→ Instructions to follow:
Lines with "beside": please show every one of them from the listing below.

→ Input material:
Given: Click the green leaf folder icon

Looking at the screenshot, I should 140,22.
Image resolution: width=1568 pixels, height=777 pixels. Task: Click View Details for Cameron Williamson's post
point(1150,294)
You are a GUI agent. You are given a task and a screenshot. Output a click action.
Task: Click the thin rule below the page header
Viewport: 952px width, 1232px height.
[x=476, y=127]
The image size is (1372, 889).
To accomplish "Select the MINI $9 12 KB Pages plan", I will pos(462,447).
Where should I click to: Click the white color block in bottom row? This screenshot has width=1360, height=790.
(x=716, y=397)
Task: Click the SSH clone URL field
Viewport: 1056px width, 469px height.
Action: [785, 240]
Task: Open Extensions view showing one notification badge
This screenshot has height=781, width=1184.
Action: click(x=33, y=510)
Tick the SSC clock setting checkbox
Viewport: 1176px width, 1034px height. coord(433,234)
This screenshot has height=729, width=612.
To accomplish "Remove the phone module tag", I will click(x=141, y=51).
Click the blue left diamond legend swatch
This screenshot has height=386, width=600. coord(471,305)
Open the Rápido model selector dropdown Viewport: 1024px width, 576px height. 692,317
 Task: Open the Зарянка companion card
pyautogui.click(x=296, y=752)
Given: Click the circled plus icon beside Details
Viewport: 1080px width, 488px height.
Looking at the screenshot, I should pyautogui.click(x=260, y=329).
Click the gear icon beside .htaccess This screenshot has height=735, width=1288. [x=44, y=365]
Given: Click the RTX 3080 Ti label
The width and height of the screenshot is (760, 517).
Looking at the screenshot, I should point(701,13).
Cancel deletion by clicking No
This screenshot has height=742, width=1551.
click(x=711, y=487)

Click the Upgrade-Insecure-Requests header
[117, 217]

→ Your response:
Given: Click the circled plus icon beside Details
Click the gear icon beside .htaccess This screenshot has height=735, width=1288. [x=44, y=365]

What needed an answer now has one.